Section VI. Fear and Conflict 1-5

  1.  Being afraid seems to be involuntary; something beyond your own control.  Yet I have said already that only constructive acts should be involuntary.  My control can take over everything that does not matter, while my guidance can direct everything that does if you so choose.  Fear cannot be controlled by me, but it can be self-controlled.  Fear prevents me from giving you my control.  The presence of fear shows that you have raised body thoughts to the level of the mind.  This removes them from my control, and makes you feel personally responsible for them.  This is an obvious confusion of levels.
  2. I do not foster level confusion, but you must choose to correct it.  You would not excuse insane behavior on your part by saying you could not help it.  Why should you condone insane thinking?  There is a confusion here that you would do well to look at clearly.  You may believe that you are responsible for what you do, but not for what you think.  The truth is that you are responsible for what you think because it is only at this level that you can exercise choice.  What you do comes from what you think.  You cannot separate yourself from the truth by “giving” autonomy to behavior.  This is controlled by me automatically as soon as you place what you think under my guidance.  Whenever you are afraid, it is a sure sign that you have allowed your mind to miscreate and have not allowed me to guide it. 
  3. It is pointless to believe that controlling the outcome of misthought can result in healing.  When you are fearful, you have chosen wrongly.  That is why you feel responsible for it.  You must change your mind, not your behavior, and this is a matter of willingness.  You do not need guidance except at the mind level.  Correction belongs only at the level where change is possible.  Change does not mean anything at the symptom level, where it cannot work. 
  4. The correction of fear is your responsibility.  When you ask for release from fear, you are implying that it is not.  You should ask, instead, for help in the conditions that have brought the fear about.  These conditions always entail a willingness to be separate.  At that level you can help it.  You are much too tolerant of mind wandering and are passively condoning your mind’s miscreations.  The particular result does not matter, but the fundamental error does.  The correction is always the same.  Before you choose to do anything, ask me if your choice is in accord with mine.  If you are sure that it is, there will be no fear. 
  5.   Fear is always a sign of strain, arising whenever what you want conflicts with what you do.  This situation arises in two ways:  First, you can choose to do conflicting things, either simultaneously or successively.  This produces conflicted behavior, which is intolerable to you because the part of the mind that wants to do something else is outraged.  Second, you can behave as you think you should, but without entirely wanting to do so.  This produces consistent behavior but entails great strain.  In both cases, the mind and the behavior are out of accord, resulting in a situation in which you are doing what you do not wholly want to do.  This arouses a sense of coercion that usually produces rage, and projection is likely to follow.  Whenever there is fear, it is because you have not made up your mind.  Your mind is therefore split, and your behavioral level can shift the error from the first to the second type but will not obliterate the fear.[1]

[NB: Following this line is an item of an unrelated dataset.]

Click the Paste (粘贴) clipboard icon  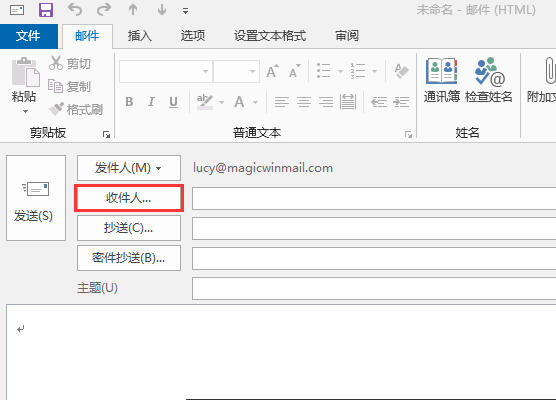coord(25,72)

In paragraph one Jesus teaches that we think that we are afraid because we believe in the made-up versions of reality that are fearsome.  Love does not generate fear, nor does it seek to correct or heal it.  Love is truth; fear is a lie.  A lie has no correction except to be replaced by the truth.  Jesus therefore cannot save us from fear unless we choose not to believe in the lie of it.  No matter what we are afraid of – be it the dark, or those who creep about in darkness performing dirty deeds – having fear means that we have let our trust in God fall away and have put our trust in a lie.  The responsibility for not choosing fear is up to each one of us.  We have a choice to trust in God or trust in fear.  When I choose to identify with my body, God is no longer in charge of my mind and fear enters in.  I am back in charge of me because I have chosen fear. 

In yesterday’s reading, Jesus assured us that our lower-level needs will always be taken care of when we trust in God and put Him in charge.  Miracle workers around the world will be given a means to support themselves.  They will not have to worry about food and clothing and warmth and shelter and other necessities and even luxuries.  We will have confidence that we will always have enough and be good enough.  We will not have to concern ourselves about wild beasts tearing our flesh from our bone nor mean-spirited people forming alliances and plotting against us.  The Lord provides for those who put their trust in Him. 

However, when we begin to fear for the protection of our bodies, we have taken our trust away from God and put fear in charge.  Jesus cannot deliver us from that because it is a choice we made.  It was our fear of God and not our love and trust in Him which caused the separation, and it is our fear of God and not our love and trust in Him that would keep the separation going! 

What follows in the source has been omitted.